Your tasks:
1. In the post about the Text To Speech fan series, write out the passage starting at "I was just about" and ending at "Alfasuba makes next.", substituting "franchises" for "fandoms" everywhere it occurs.
2. Summarize the post about the Text To Speech fan series in two sentences.

Page excerpt:
======

In The Grimdark of Fanfiction -40k


*SAD/ANGRY TECHPRIEST NOISES INTESNIFY*

I was just about to talk about this. Ninjad.
The video is 30 minutes long, so I will paraphrase.

In recent weeks, Games Workshop, the the company that owns W40K, has become increasingly hostile to fan animations. As such, the creators of If The Emperor had a Text To Speech device have decided to stop producing it until GW stops being hostile. They ask that all TTS fans don't attack Games Workshop employees, but keep their protests to criticizing the company's practice's.

Also, they will have started looking for fandoms where the owner actively supports fanworks, and the channel will start making content for those fandoms. For as much as this announcement sucks, I am excited to see what Bruva Alfasuba makes next.
 
I have an idea that I have been mulling over recently. Inspired in part by HBO's Bamd of Brothers and The Pacific, and in part from listening to the audiobook of Eugine Sledges With the Old Breed: At Pelelu and Okinawa.

======

Interface element records
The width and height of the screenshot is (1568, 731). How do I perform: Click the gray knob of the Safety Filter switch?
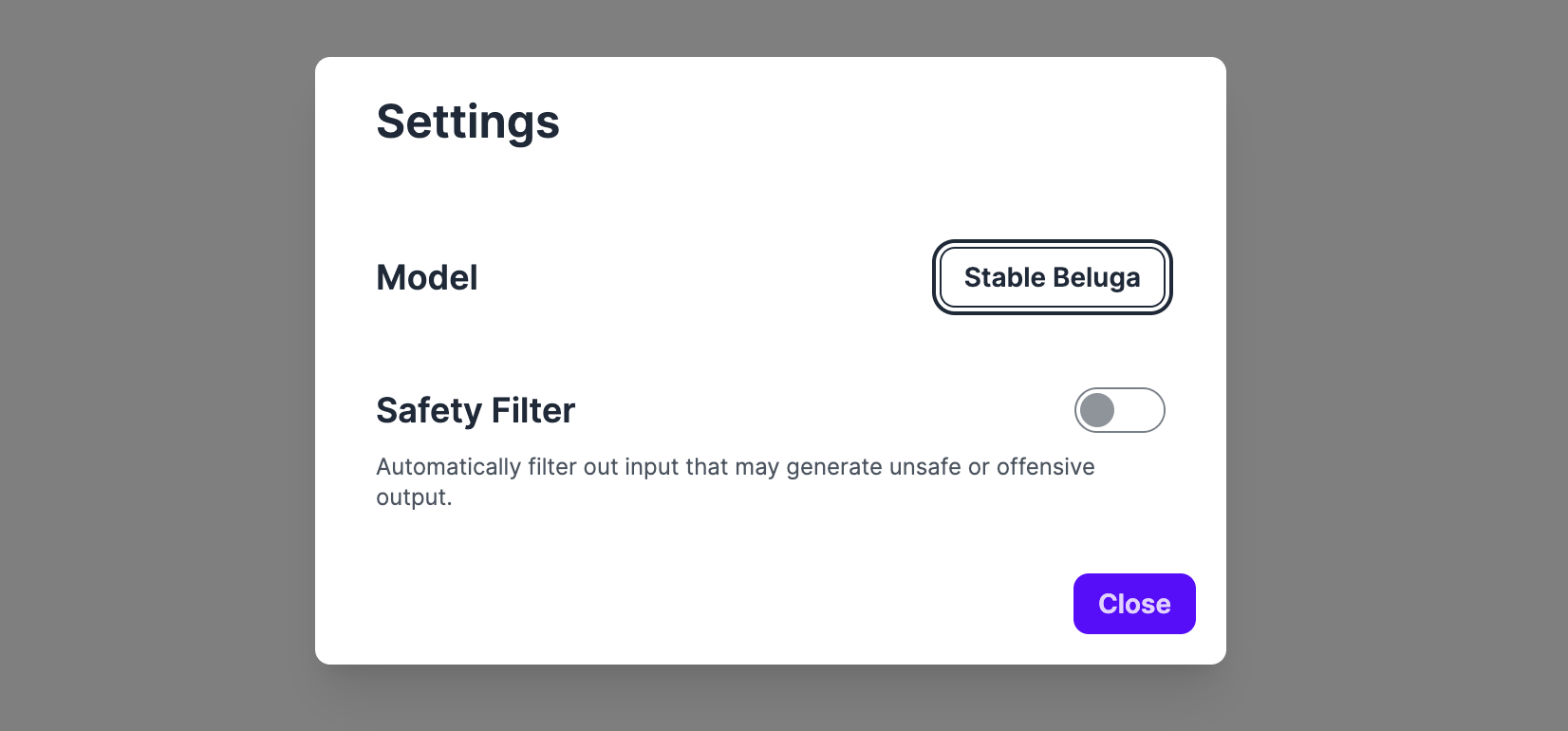tap(1097, 410)
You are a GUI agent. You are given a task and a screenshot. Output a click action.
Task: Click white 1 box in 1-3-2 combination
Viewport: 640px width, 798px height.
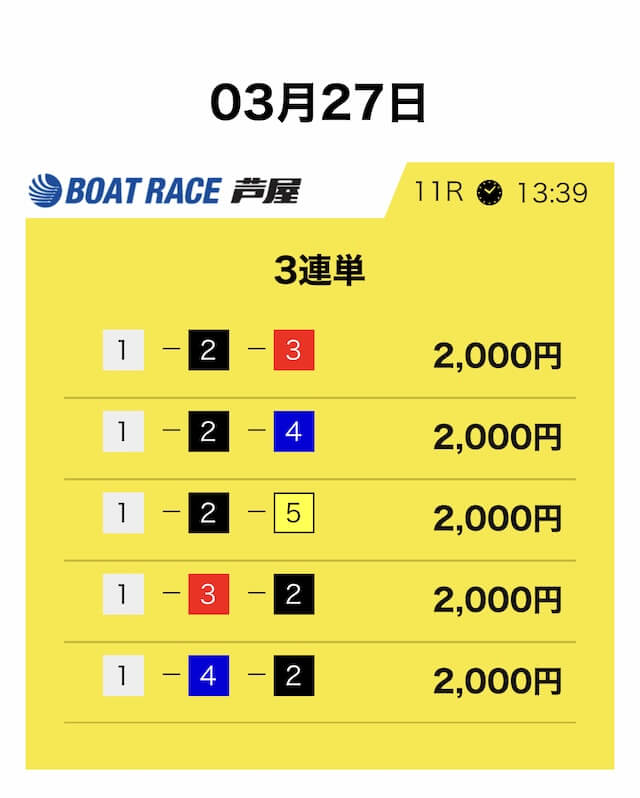coord(123,594)
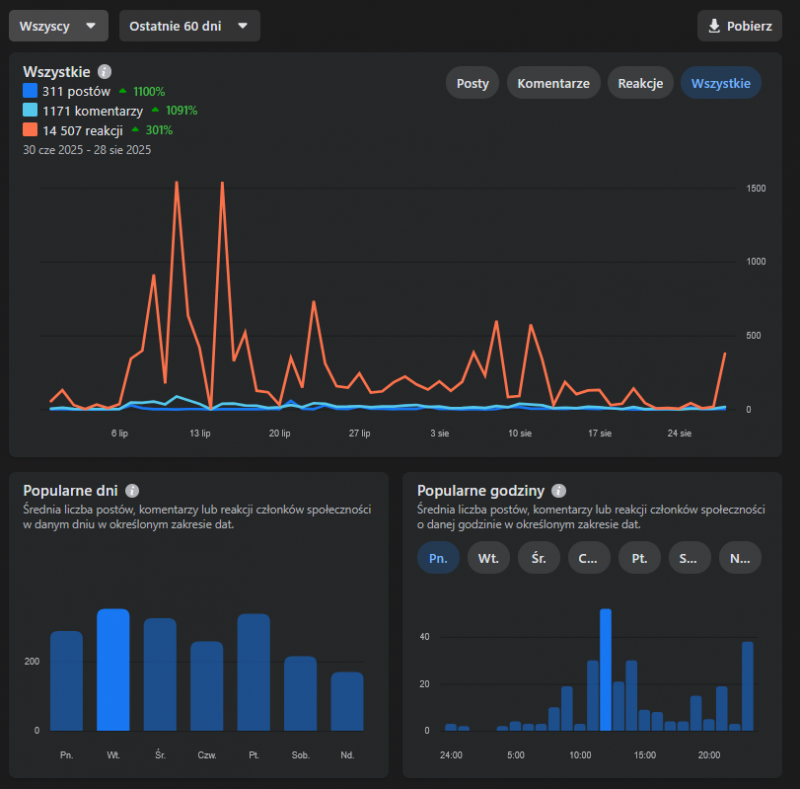This screenshot has height=789, width=800.
Task: Switch popular hours to Wt.
Action: 488,558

======

Answers to the exercises:
1.
I was just about to talk about this. Ninjad.
The video is 30 minutes long, so I will paraphrase.

In recent weeks, Games Workshop, the the company that owns W40K, has become increasingly hostile to fan animations. As such, the creators of If The Emperor had a Text To Speech device have decided to stop producing it until GW stops being hostile. They ask that all TTS fans don't attack Games Workshop employees, but keep their protests to criticizing the company's practice's.

Also, they will have started looking for franchises where the owner actively supports fanworks, and the channel will start making content for those franchises. For as much as this announcement sucks, I am excited to see what Bruva Alfasuba makes next.

2. Games Workshop, the company that owns W40K, has recently grown increasingly hostile to fan animations, so the creators of If The Emperor had a Text To Speech device have decided to stop producing it until that hostility ends. They ask fans not to attack Games Workshop employees but to limit their protests to criticizing the company's practices, and the channel will start making content for fandoms whose owners actively support fanworks.